While the government of Justin Trudeau had welcomed the findings of discrimination in foster care, when the Tribunal first filed its report, it later opposed the compensation orders. Given the number of the victims and their families in question, the government feared that the compensation could cost them billions of dollars. In 2019, the Trudeau government appealed against the ruling arguing that the Tribunal overreached its mandate by ordering compensation.

The government justified its appeal against the ruling, by arguing that it would prefer case-by-case negotiations for compensation, rather than a blanket order. This was strongly opposed by Indigenous activists and groups, who have for long demanded reparations for Canada’s colonial policies which have victimized Indigenous nations for centuries.

Welcoming the court’s order, Cindy Blackstock, executive director of the Caring Society that brought the original complaint, said the ruling was “a complete rejection of all the government’s spurious arguments, and a complete win for kids.”

She also called on the government to “do the right thing” and not appeal against the Federal Court’s ruling. “Do not appeal these decisions and obey the legal orders to stop the discrimination. You owe it to the Survivors and the children who were lost to not fight against the equality and care of this generation of children,” argued Blackstock.

The Trudeau government has often been criticized for not going beyond paying lip-service and photo-ops, and for actively resisting realization of Indigenous rights, be it its reluctance to pay compensation for victims of a racist child care policy or implementing any of the recommendations of the Truth and Reconciliation or the construction of contentious oil pipelines through Indigenous lands.

Long history of abuse

In its 2016 ruling, the Human Rights Tribunal found that discriminatory practices in child and family services for Indigenous families “perpetuate the historical disadvantage and trauma suffered by Aboriginal people, in particular as a result of the Residential Schools system.”

This connection drawn by the Tribunal between the notorious former “Indian residential schools” and the ongoing policy of foster care for Indigenous children, is extremely significant for Canada today. Especially so, considering the Federal Court’s decision to uphold these findings by the rights tribunal came on the eve of the first National Day for Truth and Reconciliation.

The Day for Reconciliation was officially recognized to be held on September 30 by the Canadian parliament, after hundreds of unmarked graves of children were discovered in the estates of the former residential schools, earlier this year. The call for such a day was first made in 2015 by the Truth and Reconciliation Commission of Canada (TRC), as one of its 94 recommendations presented before the government.

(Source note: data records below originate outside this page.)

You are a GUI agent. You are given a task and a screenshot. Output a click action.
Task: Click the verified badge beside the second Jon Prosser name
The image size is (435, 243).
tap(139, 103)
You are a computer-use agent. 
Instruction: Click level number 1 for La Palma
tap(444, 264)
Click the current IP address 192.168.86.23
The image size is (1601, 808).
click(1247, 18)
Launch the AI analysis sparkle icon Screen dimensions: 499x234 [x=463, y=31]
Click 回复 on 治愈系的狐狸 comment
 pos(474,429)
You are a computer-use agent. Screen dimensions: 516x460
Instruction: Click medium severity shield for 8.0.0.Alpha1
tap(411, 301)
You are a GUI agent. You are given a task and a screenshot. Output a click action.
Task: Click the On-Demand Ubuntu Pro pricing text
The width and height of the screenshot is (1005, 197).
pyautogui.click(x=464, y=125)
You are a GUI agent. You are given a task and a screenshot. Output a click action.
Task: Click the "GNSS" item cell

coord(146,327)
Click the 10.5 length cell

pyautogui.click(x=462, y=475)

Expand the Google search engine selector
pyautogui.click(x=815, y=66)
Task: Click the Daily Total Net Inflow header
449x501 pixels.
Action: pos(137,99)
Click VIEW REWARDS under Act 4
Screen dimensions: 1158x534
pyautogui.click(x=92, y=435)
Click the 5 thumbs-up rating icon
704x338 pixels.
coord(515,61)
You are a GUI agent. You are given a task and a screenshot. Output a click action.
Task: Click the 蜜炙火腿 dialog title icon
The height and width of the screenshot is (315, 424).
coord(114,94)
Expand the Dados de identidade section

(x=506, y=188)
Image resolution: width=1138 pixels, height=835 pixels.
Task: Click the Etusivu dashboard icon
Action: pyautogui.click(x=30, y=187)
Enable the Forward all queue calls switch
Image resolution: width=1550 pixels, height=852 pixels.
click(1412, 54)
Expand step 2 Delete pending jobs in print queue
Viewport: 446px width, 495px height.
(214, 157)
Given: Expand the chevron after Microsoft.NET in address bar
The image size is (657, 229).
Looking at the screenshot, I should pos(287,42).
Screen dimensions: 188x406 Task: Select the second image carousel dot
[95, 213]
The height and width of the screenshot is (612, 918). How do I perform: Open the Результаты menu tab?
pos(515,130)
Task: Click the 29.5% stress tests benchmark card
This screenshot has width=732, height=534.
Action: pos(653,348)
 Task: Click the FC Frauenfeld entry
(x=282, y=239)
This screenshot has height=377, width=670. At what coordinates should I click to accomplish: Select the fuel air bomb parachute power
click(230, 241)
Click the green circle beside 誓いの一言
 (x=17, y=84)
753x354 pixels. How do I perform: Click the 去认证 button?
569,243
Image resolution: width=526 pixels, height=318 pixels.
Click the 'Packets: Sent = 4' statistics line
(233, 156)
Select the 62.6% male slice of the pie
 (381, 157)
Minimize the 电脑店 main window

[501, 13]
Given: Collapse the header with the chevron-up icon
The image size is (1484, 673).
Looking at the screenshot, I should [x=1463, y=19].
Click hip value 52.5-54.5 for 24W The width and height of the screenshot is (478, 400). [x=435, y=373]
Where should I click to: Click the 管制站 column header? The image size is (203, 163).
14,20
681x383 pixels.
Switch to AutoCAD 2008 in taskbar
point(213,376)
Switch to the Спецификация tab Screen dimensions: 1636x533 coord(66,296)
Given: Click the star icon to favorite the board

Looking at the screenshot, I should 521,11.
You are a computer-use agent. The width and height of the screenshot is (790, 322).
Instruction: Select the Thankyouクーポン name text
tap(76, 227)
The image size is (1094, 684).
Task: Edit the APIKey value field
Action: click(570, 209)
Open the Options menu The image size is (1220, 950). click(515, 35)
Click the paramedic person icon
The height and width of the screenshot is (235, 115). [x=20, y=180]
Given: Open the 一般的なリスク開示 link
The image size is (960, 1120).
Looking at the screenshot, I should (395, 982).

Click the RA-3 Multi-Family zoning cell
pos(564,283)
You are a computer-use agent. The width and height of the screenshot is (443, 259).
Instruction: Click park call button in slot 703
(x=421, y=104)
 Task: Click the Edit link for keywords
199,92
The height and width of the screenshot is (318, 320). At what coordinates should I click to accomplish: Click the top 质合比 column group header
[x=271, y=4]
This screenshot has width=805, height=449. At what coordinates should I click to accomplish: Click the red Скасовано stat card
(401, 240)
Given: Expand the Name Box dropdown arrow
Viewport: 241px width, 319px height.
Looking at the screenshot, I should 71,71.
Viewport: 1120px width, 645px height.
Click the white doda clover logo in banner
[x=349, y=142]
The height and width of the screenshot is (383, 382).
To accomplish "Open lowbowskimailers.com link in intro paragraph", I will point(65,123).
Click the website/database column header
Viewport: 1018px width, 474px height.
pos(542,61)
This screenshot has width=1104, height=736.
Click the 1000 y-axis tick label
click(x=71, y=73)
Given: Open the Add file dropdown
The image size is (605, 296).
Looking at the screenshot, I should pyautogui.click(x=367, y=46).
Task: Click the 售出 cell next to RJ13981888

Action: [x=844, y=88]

The Commission, in its nearly six years of rigorous investigation uncovered large-scale abuse, neglect and what they termed to be “cultural genocide” in dozens of these residential schools that were operated by the Catholic Church and the government for more than a century, before being phased out in the 1950s and 1960s.

According to the Commission’s findings, more than 150,000 children were put through the system, often against their families’ wishes far away from their tribes. Official figures document 3,201 deaths in these schools, but the Commission estimated that the number could be more than 6,000 and that the schools often suppressed data.

This year nearly 1,200 potential graves were identified in the grounds of just three of the 130 schools. With investigations underway to identify more such graves in other schools, the number of actual deaths could be much higher than previously thought.